Nel film Camicie Verdi, distribuito con l’Unità, cerco di dare una risposta documentata e imparziale, proprio a questa domanda: le minacce di Bossi vanno prese sul serio, o sono soltanto sparate da comizio, buttate lì per riscaldare il popolo leghista? Ed ecco che scorrono le immagini. Vediamo Bossi, nel ’98, portare in piazza 40.000 persone a Verona. Il palco degli oratori è a un isolato dalla casa del procuratore capo Guido Papalia, titolare dell’inchiesta sulle Camicie verdi. Bossi usa toni minacciosi, indica la casa del magistrato. E l’europarlamentare della Lega, Mario Borghezio, dallo stesso palco, urla: “Lo cacceremo a calci nel culo! Daremo la sua casa a un onesto lavoratore!”
Che cosa vi ricordano questi metodi, questo linguaggio? Nel film c’è anche una mia intervista al senatore Corinto Marchini, il fondatore, nel ’96, delle Camicie verdi, poi fuoriuscito dalla Lega. Marchini racconta che Bossi gli chiese di organizzare manifestazioni eclatanti, di bruciare il tricolore in piazza, di tenersi pronto a sparare sui carabinieri. Non sappiamo se Bossi abbia veramente detto cose di una tale gravità. Ma osserviamo la faccia di Marchini, il fondatore della Camicie verdi, e ci facciamo un’idea. Marchini racconta anche di un complotto interno alla Lega per uccidere Borghezio, col duplice scopo di eliminare un concorrente politico e creare un martire da spendere sulle piazze. Questa sembra veramente una panzana. Ma quando la racconto al diretto interessato, sulla faccia di Borghezio a tutto schermo non si vede battere ciglio. Nessuno stupore, anzi dichiarazioni del tipo, certo in una fase come quella sono cose che potevano anche succedere.
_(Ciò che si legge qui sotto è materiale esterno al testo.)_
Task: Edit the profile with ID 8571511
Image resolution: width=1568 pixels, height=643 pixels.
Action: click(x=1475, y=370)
Siccome non volevo centrare tutto sugli aspetti complottardi, ma anzi dare spazio adeguato alle ragioni e agli umori del popolo della Lega (prima capire, poi eventualmente condannare) non ho montato nel documentario altre rivelazioni di Marchini. “Nel ‘98”, dice l’ex senatore della Lega, “uno dei capi delle Camicie Verdi era un certo Signorini, che solo più tardi scoprii essere il realtà un terrorista di Prima Linea, Roberto Sandalo, protetto dai servizi segreti”. A suffragio di questa ipotesi, che Sandalo fosse un infiltrato per conto dei servizi, Marchini non è in grado di fornire prove. Di fatto troviamo un terrorista, forse pentito forse no, sicuramente addestrato all’eversione e all’uso delle armi, occupare un posto di comando nell’organizzazione, secondo il procuratore capo di Verona, paramilitare, denominata Camicie verdi, Guardia nazionale padana. Signorini viene smascherato e allontanato. Ma quello è il clima.
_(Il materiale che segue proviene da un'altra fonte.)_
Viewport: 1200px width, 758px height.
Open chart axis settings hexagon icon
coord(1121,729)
Borghezio sostiene: “La violenza della Lega è soltanto verbale”. E, come se questa premessa fosse un lasciapassare, lo vediamo, nei suoi comizi dal palco, riversare sulla folla un’incitazione all’odio così feroce e veemente che, pur avendo lavorato sui materiali all’infinito per il montaggio, tutte le volte che partecipo a una proiezione in pubblico mi fa star male. Perché? Forse perché avverto un crescendo di aggressività in quelle immagini, scatenato e irresponsabile, che può sfociare, anzi si vede sfociare, con la strage di Bengasi sobillata dalle stupide magliette di Calderoli, negli scenari apocalittici cui la cronaca internazionale ci ha ormai abituati.
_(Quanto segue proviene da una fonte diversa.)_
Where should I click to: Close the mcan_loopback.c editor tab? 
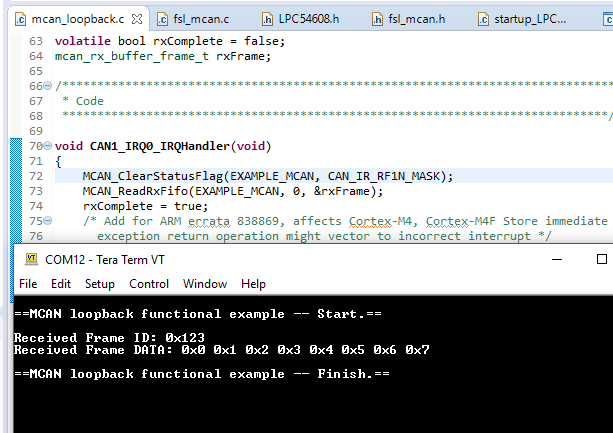pos(137,19)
C’è una frase che ricordo e che ritornava sempre nelle mie cronache dai Balcani per il “Corriere della Sera”. Parlavo con intellettuali, politici, gente comune, sopravvissuti alle guerre civili scoppiate nella ex Jugoslavia. E tutti mi dicevano la stessa cosa: “Non avevo minimamente previsto l’esplosione di questa violenza, non avrei mai immaginato che il mio vicino di casa si sarebbe trasformato nel mio aguzzino, che il nostro paese sarebbe diventato un campo di battaglia”. La cito non per montare un confronto improprio tra la nostra situazione e quella balcanica, ma per ricordare a tutti, e principalmente a chi vota per la Lega Nord, che la violenza, quando viene evocata, tende a uscire di controllo: un primo passo irresponsabile ne provoca un altro che diventa necessario. Attenzione. Facciamo un passo indietro. Ragioniamo. Un politico non deve mai agitare la minaccia del ricorso a vie non democratiche. Si trattasse anche soltanto di parole, di violenza puramente verbale, chi ci dà la garanzia che qualcuno non le prenda sul serio?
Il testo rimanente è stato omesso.